## Action item
Please repeat each of the records that follow, exactly as written.

━━━━━ Input data ━━━━━

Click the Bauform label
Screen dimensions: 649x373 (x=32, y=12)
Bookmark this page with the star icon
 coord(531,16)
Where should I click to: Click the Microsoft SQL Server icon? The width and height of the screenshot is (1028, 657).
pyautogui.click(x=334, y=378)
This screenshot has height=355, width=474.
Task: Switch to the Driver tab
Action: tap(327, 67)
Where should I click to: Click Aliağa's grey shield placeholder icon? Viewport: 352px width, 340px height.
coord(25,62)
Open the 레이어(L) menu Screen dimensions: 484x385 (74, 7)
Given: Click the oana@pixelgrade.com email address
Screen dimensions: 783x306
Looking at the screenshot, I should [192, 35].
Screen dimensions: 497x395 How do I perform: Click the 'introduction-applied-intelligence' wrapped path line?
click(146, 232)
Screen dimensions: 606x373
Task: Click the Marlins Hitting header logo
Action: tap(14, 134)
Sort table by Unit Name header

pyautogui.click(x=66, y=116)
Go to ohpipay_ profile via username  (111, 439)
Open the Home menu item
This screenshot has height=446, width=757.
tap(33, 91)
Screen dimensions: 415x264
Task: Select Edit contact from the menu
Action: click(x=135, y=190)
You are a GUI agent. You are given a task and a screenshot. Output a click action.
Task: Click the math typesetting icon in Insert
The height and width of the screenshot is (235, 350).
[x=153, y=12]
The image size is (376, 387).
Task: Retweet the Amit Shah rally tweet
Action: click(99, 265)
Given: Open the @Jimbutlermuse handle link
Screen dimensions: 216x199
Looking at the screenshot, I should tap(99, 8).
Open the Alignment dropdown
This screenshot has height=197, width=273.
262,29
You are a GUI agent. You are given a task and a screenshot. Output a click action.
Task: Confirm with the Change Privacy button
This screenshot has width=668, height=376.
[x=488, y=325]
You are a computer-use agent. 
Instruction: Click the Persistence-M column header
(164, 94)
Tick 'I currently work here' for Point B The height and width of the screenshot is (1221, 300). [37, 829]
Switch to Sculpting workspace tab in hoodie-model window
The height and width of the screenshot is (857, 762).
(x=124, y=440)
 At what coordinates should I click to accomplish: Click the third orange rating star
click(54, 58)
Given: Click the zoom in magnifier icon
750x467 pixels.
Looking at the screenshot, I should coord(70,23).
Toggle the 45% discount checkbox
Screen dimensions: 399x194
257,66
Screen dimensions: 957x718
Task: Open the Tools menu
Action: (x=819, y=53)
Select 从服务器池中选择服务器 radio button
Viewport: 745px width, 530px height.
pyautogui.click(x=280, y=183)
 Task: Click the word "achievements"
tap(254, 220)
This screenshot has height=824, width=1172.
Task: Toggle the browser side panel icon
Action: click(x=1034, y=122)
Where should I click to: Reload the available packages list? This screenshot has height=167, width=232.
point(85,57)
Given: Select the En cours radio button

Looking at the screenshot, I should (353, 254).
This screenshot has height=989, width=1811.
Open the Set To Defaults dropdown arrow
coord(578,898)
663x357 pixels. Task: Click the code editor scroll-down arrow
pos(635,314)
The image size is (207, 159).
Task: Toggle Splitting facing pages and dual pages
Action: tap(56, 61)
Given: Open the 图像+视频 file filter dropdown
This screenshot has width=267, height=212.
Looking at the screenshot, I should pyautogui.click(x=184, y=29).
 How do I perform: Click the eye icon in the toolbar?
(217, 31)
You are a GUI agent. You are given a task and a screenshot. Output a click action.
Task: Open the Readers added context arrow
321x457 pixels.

━━━━━

## Solution for this task
Click the Bauform label
Screen dimensions: 649x373 (x=32, y=12)
Bookmark this page with the star icon
 coord(531,16)
Where should I click to: Click the Microsoft SQL Server icon? The width and height of the screenshot is (1028, 657).
pyautogui.click(x=334, y=378)
This screenshot has height=355, width=474.
Task: Switch to the Driver tab
Action: tap(327, 67)
Where should I click to: Click Aliağa's grey shield placeholder icon? Viewport: 352px width, 340px height.
coord(25,62)
Open the 레이어(L) menu Screen dimensions: 484x385 (74, 7)
Given: Click the oana@pixelgrade.com email address
Screen dimensions: 783x306
Looking at the screenshot, I should [192, 35].
Screen dimensions: 497x395 How do I perform: Click the 'introduction-applied-intelligence' wrapped path line?
click(146, 232)
Screen dimensions: 606x373
Task: Click the Marlins Hitting header logo
Action: tap(14, 134)
Sort table by Unit Name header

pyautogui.click(x=66, y=116)
Go to ohpipay_ profile via username  (111, 439)
Open the Home menu item
This screenshot has height=446, width=757.
tap(33, 91)
Screen dimensions: 415x264
Task: Select Edit contact from the menu
Action: click(x=135, y=190)
You are a GUI agent. You are given a task and a screenshot. Output a click action.
Task: Click the math typesetting icon in Insert
The height and width of the screenshot is (235, 350).
[x=153, y=12]
The image size is (376, 387).
Task: Retweet the Amit Shah rally tweet
Action: click(99, 265)
Given: Open the @Jimbutlermuse handle link
Screen dimensions: 216x199
Looking at the screenshot, I should tap(99, 8).
Open the Alignment dropdown
This screenshot has height=197, width=273.
262,29
You are a GUI agent. You are given a task and a screenshot. Output a click action.
Task: Confirm with the Change Privacy button
This screenshot has width=668, height=376.
[x=488, y=325]
You are a computer-use agent. 
Instruction: Click the Persistence-M column header
(164, 94)
Tick 'I currently work here' for Point B The height and width of the screenshot is (1221, 300). [37, 829]
Switch to Sculpting workspace tab in hoodie-model window
The height and width of the screenshot is (857, 762).
(x=124, y=440)
 At what coordinates should I click to accomplish: Click the third orange rating star
click(54, 58)
Given: Click the zoom in magnifier icon
750x467 pixels.
Looking at the screenshot, I should coord(70,23).
Toggle the 45% discount checkbox
Screen dimensions: 399x194
257,66
Screen dimensions: 957x718
Task: Open the Tools menu
Action: (x=819, y=53)
Select 从服务器池中选择服务器 radio button
Viewport: 745px width, 530px height.
pyautogui.click(x=280, y=183)
 Task: Click the word "achievements"
tap(254, 220)
This screenshot has height=824, width=1172.
Task: Toggle the browser side panel icon
Action: click(x=1034, y=122)
Where should I click to: Reload the available packages list? This screenshot has height=167, width=232.
point(85,57)
Given: Select the En cours radio button

Looking at the screenshot, I should (353, 254).
This screenshot has height=989, width=1811.
Open the Set To Defaults dropdown arrow
coord(578,898)
663x357 pixels. Task: Click the code editor scroll-down arrow
pos(635,314)
The image size is (207, 159).
Task: Toggle Splitting facing pages and dual pages
Action: tap(56, 61)
Given: Open the 图像+视频 file filter dropdown
This screenshot has width=267, height=212.
Looking at the screenshot, I should pyautogui.click(x=184, y=29).
 How do I perform: Click the eye icon in the toolbar?
(217, 31)
You are a GUI agent. You are given a task and a screenshot. Output a click action.
Task: Open the Readers added context arrow
321x457 pixels.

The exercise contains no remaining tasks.